Challenge: Please find every line in the records below that contains the word "item" and copy each of those lines in full.

Excerpted data:
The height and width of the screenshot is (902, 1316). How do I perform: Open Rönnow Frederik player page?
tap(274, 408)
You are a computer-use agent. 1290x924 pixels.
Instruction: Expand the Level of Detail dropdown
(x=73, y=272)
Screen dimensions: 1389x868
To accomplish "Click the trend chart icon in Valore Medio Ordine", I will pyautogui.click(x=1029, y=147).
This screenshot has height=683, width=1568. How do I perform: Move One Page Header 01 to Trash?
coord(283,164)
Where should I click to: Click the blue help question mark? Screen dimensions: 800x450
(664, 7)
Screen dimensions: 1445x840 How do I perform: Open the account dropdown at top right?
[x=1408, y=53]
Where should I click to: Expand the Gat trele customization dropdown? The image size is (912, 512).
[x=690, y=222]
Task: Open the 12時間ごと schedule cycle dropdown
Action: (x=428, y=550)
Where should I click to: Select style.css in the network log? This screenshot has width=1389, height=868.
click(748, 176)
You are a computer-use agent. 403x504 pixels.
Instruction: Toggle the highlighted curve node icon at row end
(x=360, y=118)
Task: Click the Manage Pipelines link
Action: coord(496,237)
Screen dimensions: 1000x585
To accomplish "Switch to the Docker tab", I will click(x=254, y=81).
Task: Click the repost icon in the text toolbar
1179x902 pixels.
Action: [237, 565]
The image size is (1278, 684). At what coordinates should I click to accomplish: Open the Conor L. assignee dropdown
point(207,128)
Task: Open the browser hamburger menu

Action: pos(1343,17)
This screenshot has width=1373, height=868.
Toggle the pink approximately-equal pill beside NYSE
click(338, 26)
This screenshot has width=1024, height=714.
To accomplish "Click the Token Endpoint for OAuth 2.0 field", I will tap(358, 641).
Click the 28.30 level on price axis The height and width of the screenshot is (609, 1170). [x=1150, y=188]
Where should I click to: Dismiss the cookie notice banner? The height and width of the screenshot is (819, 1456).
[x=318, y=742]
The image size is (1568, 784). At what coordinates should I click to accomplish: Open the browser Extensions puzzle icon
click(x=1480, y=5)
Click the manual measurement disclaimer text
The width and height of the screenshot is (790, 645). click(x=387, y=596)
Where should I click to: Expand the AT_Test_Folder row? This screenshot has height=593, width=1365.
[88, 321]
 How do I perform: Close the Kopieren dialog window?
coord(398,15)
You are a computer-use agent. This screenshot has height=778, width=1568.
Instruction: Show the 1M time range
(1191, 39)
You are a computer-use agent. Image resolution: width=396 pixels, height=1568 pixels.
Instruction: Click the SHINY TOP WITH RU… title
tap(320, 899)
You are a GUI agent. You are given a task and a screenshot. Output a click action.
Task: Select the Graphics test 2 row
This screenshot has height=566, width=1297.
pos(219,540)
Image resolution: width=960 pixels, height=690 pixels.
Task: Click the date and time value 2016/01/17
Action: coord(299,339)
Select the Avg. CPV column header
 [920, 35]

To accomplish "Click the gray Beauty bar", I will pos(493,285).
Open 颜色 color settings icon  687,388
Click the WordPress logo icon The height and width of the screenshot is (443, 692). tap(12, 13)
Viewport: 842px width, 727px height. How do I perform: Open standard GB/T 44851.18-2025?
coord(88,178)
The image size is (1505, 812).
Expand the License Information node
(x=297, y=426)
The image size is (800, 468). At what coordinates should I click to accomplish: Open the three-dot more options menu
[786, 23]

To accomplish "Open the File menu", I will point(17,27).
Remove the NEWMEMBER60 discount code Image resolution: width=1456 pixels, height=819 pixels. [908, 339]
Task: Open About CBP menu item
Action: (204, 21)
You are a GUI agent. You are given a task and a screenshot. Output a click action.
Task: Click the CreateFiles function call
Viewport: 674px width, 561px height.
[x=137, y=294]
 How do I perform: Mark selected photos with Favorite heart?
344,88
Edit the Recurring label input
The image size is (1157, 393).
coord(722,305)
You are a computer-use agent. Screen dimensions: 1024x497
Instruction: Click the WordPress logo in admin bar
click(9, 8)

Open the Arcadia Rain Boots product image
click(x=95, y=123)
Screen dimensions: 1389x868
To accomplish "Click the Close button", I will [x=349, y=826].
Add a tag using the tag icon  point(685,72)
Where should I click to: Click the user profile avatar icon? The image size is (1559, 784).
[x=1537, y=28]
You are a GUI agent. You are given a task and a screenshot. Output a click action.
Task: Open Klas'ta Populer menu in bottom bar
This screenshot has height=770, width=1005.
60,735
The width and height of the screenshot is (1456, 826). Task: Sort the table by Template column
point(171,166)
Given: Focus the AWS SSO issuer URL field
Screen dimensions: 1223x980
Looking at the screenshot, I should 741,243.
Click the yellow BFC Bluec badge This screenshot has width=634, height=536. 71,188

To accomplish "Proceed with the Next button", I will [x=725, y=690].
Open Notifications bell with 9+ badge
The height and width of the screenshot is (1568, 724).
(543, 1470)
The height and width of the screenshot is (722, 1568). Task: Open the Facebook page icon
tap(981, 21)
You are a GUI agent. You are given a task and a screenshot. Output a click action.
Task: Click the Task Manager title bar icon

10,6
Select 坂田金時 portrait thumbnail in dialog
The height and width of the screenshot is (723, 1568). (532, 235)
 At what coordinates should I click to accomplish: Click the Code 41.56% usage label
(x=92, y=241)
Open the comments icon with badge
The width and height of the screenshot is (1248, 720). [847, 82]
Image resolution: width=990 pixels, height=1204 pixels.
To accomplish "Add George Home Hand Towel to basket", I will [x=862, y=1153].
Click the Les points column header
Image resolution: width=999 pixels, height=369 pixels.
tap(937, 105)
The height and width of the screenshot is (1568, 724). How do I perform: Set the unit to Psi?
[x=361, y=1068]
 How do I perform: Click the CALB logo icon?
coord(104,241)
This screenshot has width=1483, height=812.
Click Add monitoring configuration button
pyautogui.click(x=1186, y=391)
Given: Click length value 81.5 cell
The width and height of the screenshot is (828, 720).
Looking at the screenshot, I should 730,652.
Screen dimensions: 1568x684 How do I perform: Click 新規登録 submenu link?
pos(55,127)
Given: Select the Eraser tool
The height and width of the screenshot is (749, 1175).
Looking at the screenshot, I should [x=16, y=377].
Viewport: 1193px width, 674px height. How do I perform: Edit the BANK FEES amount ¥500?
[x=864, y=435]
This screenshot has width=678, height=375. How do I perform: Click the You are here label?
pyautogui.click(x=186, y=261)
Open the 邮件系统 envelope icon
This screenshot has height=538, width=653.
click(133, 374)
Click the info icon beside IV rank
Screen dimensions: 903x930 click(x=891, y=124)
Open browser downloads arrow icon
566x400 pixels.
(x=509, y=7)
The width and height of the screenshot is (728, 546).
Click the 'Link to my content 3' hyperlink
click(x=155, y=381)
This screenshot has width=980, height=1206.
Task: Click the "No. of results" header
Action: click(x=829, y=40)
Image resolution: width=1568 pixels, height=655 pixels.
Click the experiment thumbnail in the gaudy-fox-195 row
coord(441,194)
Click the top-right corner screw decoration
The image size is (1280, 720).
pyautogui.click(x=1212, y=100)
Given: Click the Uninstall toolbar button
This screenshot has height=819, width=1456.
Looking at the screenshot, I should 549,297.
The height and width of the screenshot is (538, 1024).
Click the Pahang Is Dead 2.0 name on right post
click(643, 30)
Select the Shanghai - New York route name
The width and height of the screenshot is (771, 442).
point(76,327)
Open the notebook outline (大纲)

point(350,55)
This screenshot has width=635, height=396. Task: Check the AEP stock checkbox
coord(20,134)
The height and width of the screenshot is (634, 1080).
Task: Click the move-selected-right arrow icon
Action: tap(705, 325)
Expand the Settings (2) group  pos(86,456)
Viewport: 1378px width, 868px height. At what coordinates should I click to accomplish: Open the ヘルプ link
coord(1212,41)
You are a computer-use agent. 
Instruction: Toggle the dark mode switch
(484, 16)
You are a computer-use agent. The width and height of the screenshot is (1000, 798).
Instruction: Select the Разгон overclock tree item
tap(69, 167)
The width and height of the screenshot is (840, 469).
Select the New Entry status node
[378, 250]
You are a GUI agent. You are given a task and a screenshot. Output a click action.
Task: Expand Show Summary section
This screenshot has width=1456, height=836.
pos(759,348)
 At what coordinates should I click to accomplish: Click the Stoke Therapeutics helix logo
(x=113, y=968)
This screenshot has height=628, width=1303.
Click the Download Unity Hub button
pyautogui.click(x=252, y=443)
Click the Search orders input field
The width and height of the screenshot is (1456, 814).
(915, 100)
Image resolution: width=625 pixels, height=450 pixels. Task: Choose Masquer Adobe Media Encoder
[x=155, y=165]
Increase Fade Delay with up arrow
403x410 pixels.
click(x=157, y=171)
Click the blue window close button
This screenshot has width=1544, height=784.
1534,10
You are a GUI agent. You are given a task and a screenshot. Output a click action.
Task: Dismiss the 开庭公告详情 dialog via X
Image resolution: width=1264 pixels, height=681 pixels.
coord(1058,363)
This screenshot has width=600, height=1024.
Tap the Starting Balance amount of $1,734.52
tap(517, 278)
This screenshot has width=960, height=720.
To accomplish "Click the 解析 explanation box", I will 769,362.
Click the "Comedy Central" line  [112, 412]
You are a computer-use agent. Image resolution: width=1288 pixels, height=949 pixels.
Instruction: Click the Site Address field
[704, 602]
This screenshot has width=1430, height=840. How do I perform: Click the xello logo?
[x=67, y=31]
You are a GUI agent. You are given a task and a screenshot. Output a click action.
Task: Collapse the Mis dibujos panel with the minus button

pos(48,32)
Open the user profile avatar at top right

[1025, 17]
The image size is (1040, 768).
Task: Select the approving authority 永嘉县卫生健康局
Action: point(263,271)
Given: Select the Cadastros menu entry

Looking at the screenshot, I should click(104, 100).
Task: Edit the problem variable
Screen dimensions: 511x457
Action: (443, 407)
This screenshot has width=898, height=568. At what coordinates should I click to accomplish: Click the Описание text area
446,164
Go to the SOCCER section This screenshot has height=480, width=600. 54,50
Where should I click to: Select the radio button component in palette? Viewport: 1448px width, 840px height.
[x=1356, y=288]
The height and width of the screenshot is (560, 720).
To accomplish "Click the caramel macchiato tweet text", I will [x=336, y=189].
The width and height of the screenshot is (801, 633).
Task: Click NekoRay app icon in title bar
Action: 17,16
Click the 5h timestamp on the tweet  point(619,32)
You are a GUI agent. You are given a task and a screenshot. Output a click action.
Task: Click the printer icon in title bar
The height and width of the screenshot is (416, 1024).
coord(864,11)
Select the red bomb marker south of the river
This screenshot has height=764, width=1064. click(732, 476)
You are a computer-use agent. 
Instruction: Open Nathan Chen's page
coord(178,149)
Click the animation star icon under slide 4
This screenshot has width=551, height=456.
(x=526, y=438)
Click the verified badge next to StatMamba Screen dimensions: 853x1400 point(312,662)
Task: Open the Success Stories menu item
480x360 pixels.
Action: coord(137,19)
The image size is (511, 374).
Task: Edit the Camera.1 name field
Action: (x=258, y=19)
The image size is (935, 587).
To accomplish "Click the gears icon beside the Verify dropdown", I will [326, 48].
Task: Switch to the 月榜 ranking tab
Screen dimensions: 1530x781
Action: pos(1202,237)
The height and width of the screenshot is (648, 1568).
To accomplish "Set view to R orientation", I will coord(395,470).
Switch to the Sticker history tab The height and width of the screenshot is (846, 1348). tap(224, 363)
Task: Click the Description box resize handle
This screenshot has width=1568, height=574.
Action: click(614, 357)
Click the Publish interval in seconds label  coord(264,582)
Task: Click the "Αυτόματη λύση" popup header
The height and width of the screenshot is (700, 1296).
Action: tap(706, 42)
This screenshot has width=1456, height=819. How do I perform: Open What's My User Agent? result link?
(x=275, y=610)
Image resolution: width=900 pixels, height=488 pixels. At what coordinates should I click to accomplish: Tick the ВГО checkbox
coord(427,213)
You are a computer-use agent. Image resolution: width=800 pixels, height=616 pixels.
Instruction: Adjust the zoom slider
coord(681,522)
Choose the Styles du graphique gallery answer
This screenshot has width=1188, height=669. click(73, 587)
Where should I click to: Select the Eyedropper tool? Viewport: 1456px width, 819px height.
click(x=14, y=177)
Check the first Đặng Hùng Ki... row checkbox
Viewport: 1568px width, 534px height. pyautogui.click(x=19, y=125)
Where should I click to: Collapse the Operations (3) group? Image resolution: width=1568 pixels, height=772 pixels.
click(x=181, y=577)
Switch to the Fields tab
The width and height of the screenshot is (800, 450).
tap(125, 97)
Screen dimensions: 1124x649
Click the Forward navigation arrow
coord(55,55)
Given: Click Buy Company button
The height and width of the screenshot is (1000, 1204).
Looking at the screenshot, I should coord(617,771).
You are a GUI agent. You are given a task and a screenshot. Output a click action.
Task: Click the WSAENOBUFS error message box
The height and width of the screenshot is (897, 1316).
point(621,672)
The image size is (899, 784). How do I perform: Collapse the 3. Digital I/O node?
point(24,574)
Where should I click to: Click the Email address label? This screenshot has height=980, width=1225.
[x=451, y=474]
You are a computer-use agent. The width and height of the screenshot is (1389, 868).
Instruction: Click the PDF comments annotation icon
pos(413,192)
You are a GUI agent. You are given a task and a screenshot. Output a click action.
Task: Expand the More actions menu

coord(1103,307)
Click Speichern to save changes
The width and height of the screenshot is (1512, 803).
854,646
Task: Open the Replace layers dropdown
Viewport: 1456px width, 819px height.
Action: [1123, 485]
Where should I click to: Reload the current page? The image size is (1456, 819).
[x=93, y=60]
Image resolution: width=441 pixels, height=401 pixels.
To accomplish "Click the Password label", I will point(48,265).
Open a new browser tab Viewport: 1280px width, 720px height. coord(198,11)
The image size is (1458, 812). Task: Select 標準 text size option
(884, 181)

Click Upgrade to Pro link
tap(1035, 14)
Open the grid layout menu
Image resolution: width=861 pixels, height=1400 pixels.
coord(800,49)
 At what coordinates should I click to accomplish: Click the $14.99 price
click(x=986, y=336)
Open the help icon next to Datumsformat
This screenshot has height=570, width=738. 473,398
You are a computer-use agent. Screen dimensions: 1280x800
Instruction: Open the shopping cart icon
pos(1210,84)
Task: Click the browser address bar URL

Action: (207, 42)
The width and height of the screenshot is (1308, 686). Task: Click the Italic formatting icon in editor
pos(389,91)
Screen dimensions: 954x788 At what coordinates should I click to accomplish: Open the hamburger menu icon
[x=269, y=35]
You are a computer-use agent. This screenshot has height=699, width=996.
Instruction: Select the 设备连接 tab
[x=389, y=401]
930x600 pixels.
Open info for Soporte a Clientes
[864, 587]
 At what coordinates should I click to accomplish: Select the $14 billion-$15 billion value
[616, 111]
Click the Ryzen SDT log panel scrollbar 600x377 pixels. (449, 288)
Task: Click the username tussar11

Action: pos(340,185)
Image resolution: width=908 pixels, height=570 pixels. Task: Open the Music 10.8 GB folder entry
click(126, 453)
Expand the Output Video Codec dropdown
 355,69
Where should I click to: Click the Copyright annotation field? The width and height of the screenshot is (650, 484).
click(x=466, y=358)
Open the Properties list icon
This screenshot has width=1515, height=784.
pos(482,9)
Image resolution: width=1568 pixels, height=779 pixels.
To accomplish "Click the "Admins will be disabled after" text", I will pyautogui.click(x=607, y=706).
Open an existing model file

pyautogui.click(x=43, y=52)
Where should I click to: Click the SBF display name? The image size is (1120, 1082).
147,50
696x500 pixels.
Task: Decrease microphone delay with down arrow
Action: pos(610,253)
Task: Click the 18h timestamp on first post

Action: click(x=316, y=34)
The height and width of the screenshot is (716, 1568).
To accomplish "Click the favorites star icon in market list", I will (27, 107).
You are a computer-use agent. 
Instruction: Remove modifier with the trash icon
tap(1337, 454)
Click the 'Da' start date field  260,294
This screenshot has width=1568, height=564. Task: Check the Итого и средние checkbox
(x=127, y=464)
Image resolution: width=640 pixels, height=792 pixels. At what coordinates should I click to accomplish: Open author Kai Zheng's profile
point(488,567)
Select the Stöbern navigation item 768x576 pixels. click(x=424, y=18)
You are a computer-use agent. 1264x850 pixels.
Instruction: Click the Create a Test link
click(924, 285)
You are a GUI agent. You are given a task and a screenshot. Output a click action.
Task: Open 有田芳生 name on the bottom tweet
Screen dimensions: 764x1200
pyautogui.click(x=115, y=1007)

Output of the exercise:
Task: Open About CBP menu item
Instruction: Select the Разгон overclock tree item
Task: Open the Success Stories menu item
Select the Stöbern navigation item 768x576 pixels. click(x=424, y=18)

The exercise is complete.